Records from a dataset

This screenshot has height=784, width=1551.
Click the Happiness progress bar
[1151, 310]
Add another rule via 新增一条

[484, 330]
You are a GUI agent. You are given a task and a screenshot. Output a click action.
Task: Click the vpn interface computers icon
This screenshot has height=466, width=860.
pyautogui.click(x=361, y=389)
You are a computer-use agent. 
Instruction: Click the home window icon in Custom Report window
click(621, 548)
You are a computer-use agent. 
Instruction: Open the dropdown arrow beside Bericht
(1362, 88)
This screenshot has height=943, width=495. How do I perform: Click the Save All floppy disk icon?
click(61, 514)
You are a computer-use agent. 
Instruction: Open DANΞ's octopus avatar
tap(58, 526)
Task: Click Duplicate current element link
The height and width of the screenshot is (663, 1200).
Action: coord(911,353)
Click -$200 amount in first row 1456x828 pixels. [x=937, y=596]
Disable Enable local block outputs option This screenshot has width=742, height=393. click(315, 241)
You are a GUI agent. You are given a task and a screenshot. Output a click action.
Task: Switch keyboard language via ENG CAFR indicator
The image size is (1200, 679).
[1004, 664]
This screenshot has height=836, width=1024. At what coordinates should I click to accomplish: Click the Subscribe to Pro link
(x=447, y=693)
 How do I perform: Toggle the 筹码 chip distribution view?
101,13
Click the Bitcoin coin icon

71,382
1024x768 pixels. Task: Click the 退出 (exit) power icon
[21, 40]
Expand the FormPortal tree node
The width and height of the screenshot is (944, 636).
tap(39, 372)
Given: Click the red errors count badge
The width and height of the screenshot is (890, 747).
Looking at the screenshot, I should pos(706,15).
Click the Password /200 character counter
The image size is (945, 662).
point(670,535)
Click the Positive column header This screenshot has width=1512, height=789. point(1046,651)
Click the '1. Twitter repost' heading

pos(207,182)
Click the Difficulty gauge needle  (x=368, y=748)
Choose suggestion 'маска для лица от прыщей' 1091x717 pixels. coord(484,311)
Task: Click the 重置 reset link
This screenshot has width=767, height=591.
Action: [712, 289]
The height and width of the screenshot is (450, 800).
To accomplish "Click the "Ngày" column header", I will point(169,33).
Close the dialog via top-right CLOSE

**To do:**
Render every record verbatim. Nothing should be left out.

**Response to the task:**
This screenshot has height=784, width=1551.
Click the Happiness progress bar
[1151, 310]
Add another rule via 新增一条

[484, 330]
You are a GUI agent. You are given a task and a screenshot. Output a click action.
Task: Click the vpn interface computers icon
This screenshot has height=466, width=860.
pyautogui.click(x=361, y=389)
You are a computer-use agent. 
Instruction: Click the home window icon in Custom Report window
click(621, 548)
You are a computer-use agent. 
Instruction: Open the dropdown arrow beside Bericht
(1362, 88)
This screenshot has height=943, width=495. How do I perform: Click the Save All floppy disk icon?
click(61, 514)
You are a computer-use agent. 
Instruction: Open DANΞ's octopus avatar
tap(58, 526)
Task: Click Duplicate current element link
The height and width of the screenshot is (663, 1200).
Action: coord(911,353)
Click -$200 amount in first row 1456x828 pixels. [x=937, y=596]
Disable Enable local block outputs option This screenshot has width=742, height=393. click(315, 241)
You are a GUI agent. You are given a task and a screenshot. Output a click action.
Task: Switch keyboard language via ENG CAFR indicator
The image size is (1200, 679).
[1004, 664]
This screenshot has height=836, width=1024. At what coordinates should I click to accomplish: Click the Subscribe to Pro link
(x=447, y=693)
 How do I perform: Toggle the 筹码 chip distribution view?
101,13
Click the Bitcoin coin icon

71,382
1024x768 pixels. Task: Click the 退出 (exit) power icon
[21, 40]
Expand the FormPortal tree node
The width and height of the screenshot is (944, 636).
tap(39, 372)
Given: Click the red errors count badge
The width and height of the screenshot is (890, 747).
Looking at the screenshot, I should pos(706,15).
Click the Password /200 character counter
The image size is (945, 662).
point(670,535)
Click the Positive column header This screenshot has width=1512, height=789. point(1046,651)
Click the '1. Twitter repost' heading

pos(207,182)
Click the Difficulty gauge needle  (x=368, y=748)
Choose suggestion 'маска для лица от прыщей' 1091x717 pixels. coord(484,311)
Task: Click the 重置 reset link
This screenshot has width=767, height=591.
Action: [712, 289]
The height and width of the screenshot is (450, 800).
To accomplish "Click the "Ngày" column header", I will point(169,33).
Close the dialog via top-right CLOSE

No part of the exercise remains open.